#### BRIEF 1
In the entries, change "Expand" to "Open" in the stretch from the line containing "Image resolution: width=724" through the end of the entries. Return only that stretch with nothing else altered.
--- begin PASSAGE SHOWN ---
Mick, I read Seamus's post very carefully and I am not at odds with what he says.
The point (which perhaps imperfectly) I am trying to make, is that the collection of royalties is barely an issue to those of us, who operate on a very low level. For the limited amount of airplay, which I have had, the royalties would not even cover the cost of sending off the albums in the post. Of course, I also have to pay the registration fees for the performing rights of my own songs, so that the radio stations can legally play the records.
The advantage to me of getting on a radio show, any radio show, is that I might reach a listener, who would otherwise never hear my song. Unless significant royalties accrue, the expense and bother of documenting and collecting the payments is inevitably not worth distributing the income. I can give you an example:
Some years ago, I was given royalty payments from Finland and France, two countries in which I have never played, do not speak the language and have never sent a recording to. This was certainly a mistake. Had I have bothered to correct this, it would have cost me more in postage than the amounts of money involved! The money was probably due to the estate of a man, who died in 1983. I don't feel I am being too unscrupulous when I say that this does not weigh too heavily on my conscience, when I say that I can't be bothered to check.
--- end PASSAGE SHOWN ---
--- begin SUPPLIED DATA ---
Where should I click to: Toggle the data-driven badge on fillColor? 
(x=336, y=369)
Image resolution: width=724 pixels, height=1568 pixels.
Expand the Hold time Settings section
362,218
--- end SUPPLIED DATA ---
#### BRIEF 2
Continue the post about radio royalties for small-scale musicians from the point where it stops.

#### EXPECTED ANSWER 1
Image resolution: width=724 pixels, height=1568 pixels.
Open the Hold time Settings section
362,218

#### EXPECTED ANSWER 2
The brutish killing off of radio stations, which are prepared to play my records, only harms me. Indeed, it harms you too. These enthusiasts are ripping no one off. Yet the big publishers are insisting that they be closed down. The ostensible reason, is that they should pay more money to the artists. The real reason is that they wish to drive out the stations, which offer an alternative to the playlist controlled majors.
Perhaps a sensible solution would be to ask internet radio stations, which carry no advertising, to pay a small, nominal fee, which would absolve them of the duty to report every detail of what they play. This money could then be donated to a suitable charity or fund. Making enthusiasts go through an administrative nightmare, so that Bob Dylan (and his publisher) can earn another five dollars a year and I can buy another postage stamp is indefensible.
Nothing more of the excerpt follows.